TRY IT:
Make an exact copy, from the records below, of the lines from the line containing "Where should I click to: Click" to the line containing "Task: Switch to the Initial data view", both lines included, excluding pictures.
(DATA FOR THIS EXERCISE begins)
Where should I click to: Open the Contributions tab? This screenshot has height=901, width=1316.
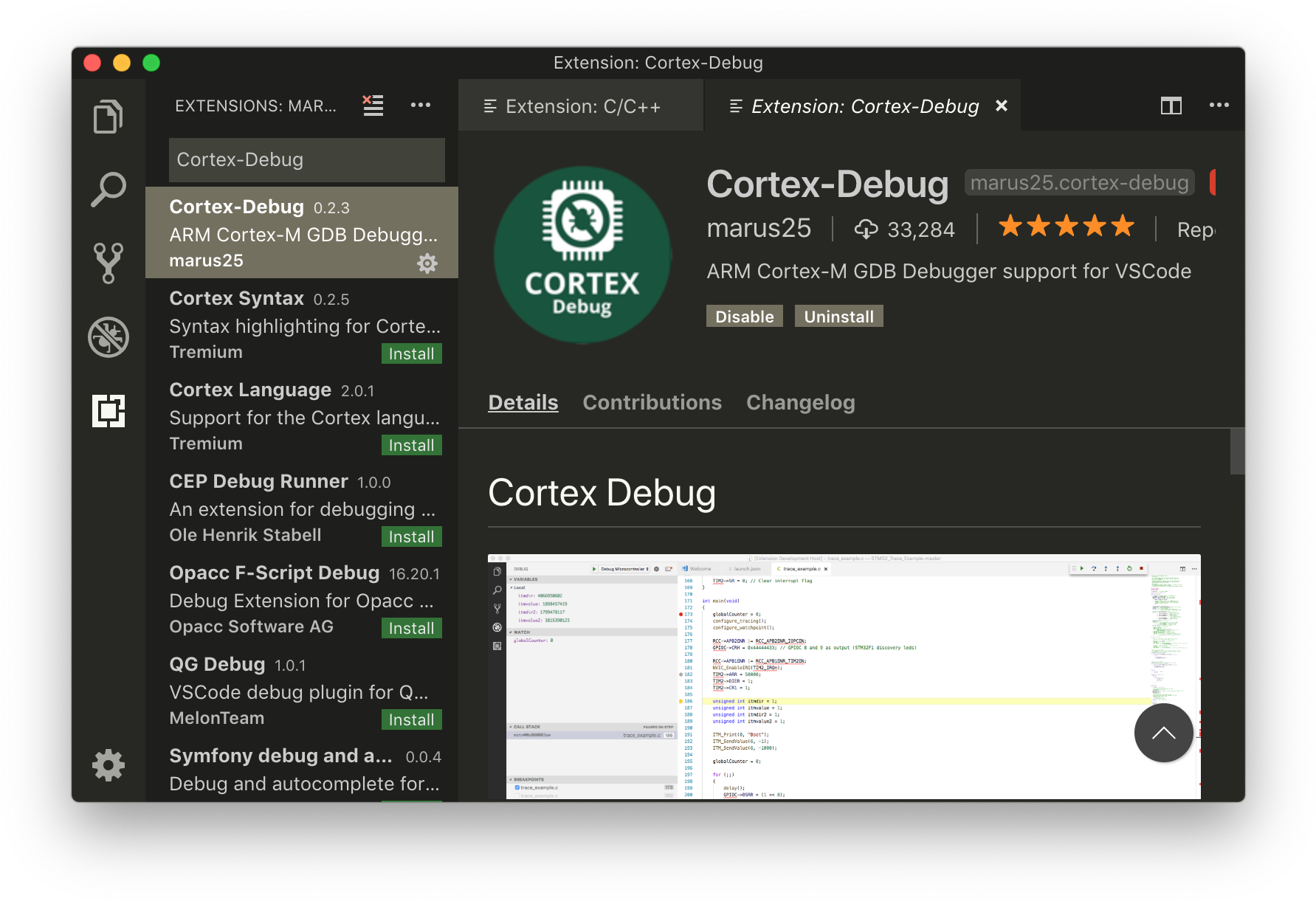click(x=652, y=402)
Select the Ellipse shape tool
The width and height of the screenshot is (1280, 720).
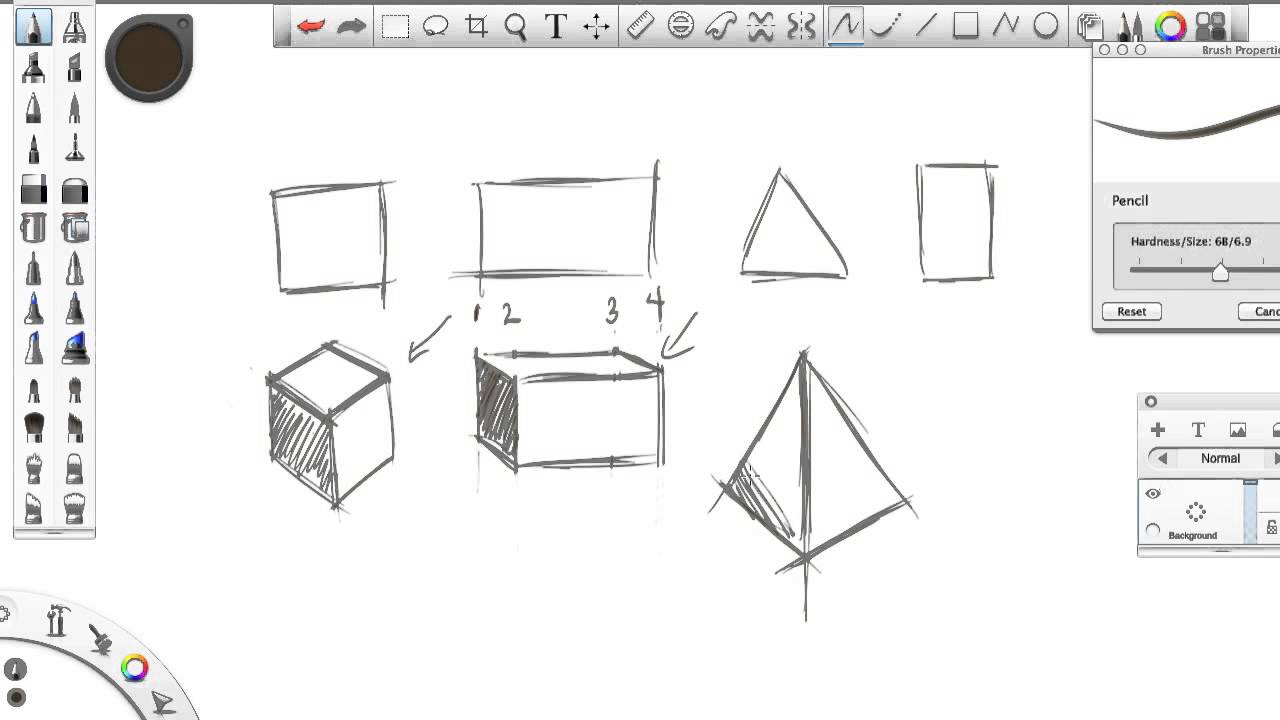[1045, 28]
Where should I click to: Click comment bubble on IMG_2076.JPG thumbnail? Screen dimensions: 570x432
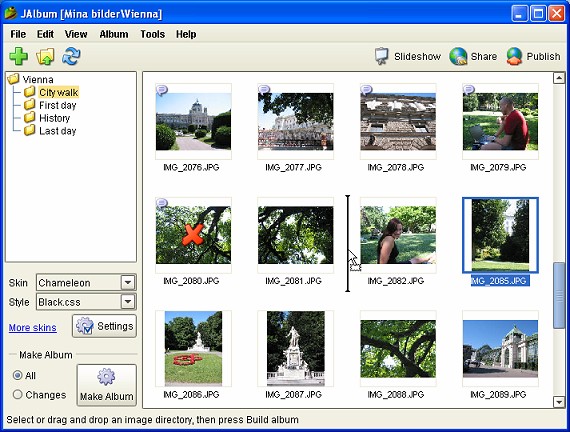(x=161, y=89)
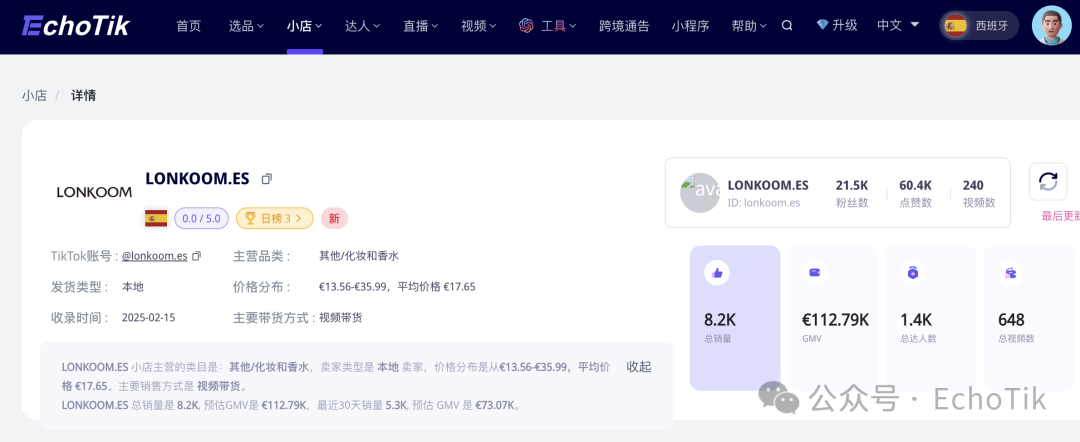Open the @lonkoom.es TikTok account link

(155, 256)
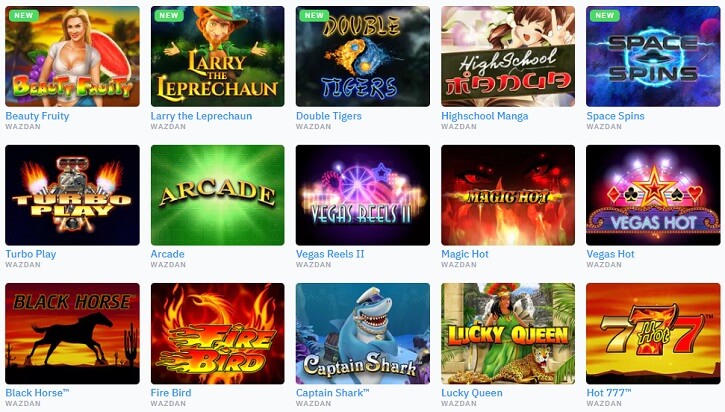Open the Turbo Play thumbnail
Image resolution: width=725 pixels, height=412 pixels.
pos(72,195)
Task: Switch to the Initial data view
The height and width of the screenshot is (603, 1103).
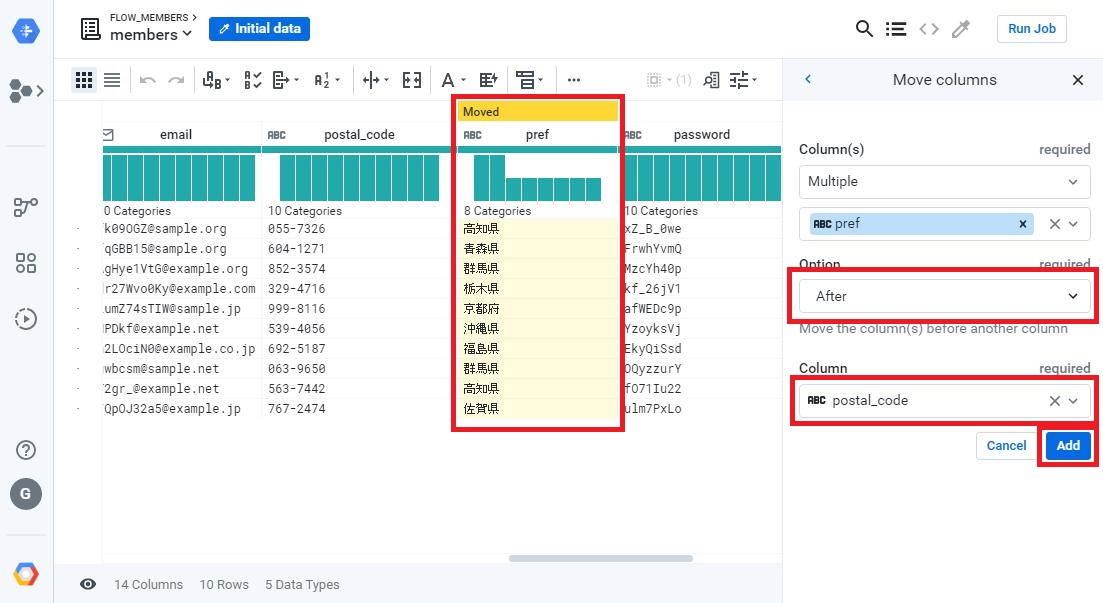Action: pos(259,29)
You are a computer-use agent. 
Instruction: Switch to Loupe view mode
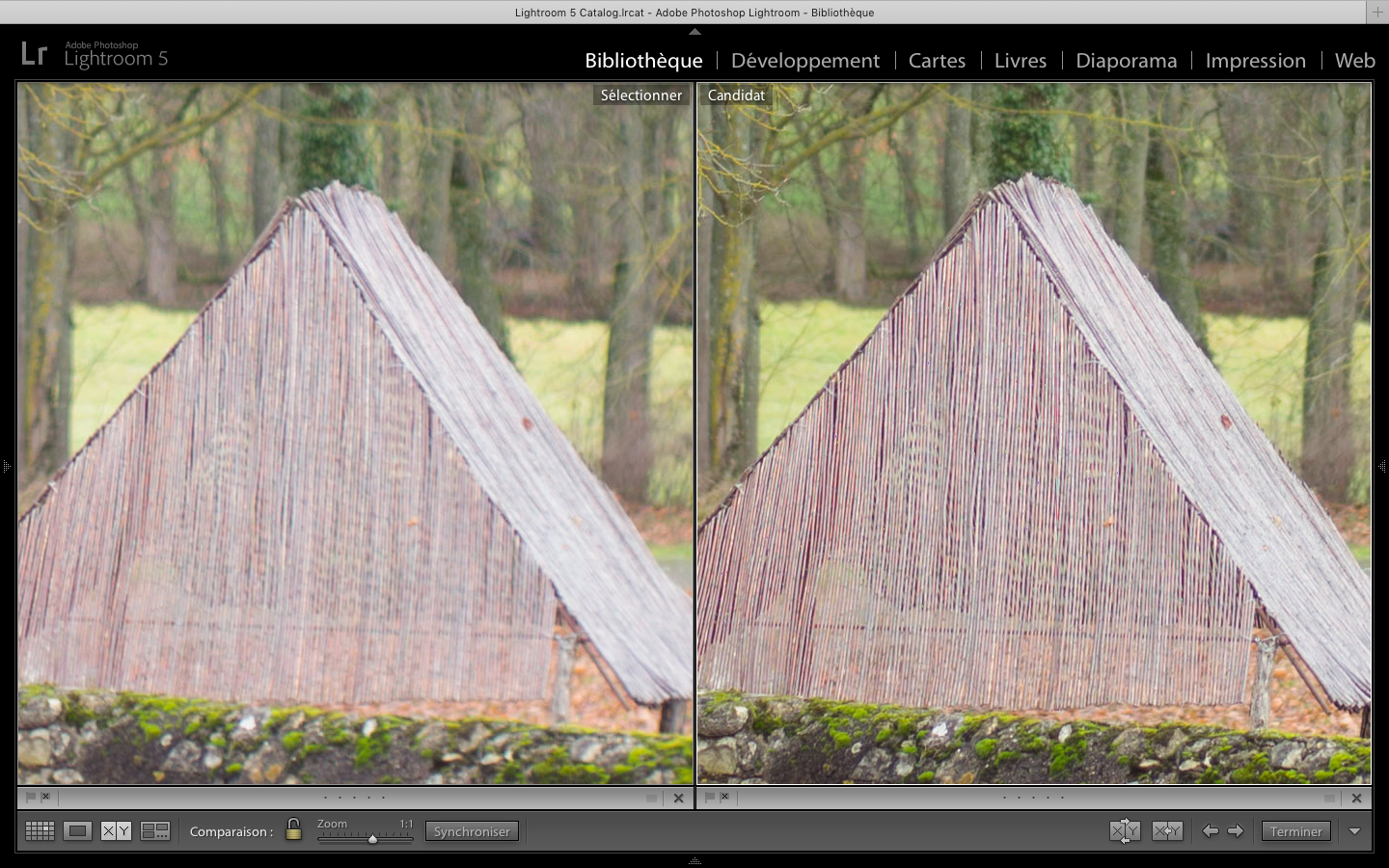[78, 831]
(DATA FOR THIS EXERCISE ends)
THE COMPLETED TASK:
Where should I click to: Click comment bubble on IMG_2076.JPG thumbnail? Screen dimensions: 570x432
(x=161, y=89)
Open the @lonkoom.es TikTok account link

(155, 256)
Open the Turbo Play thumbnail
Image resolution: width=725 pixels, height=412 pixels.
pos(72,195)
Task: Switch to the Initial data view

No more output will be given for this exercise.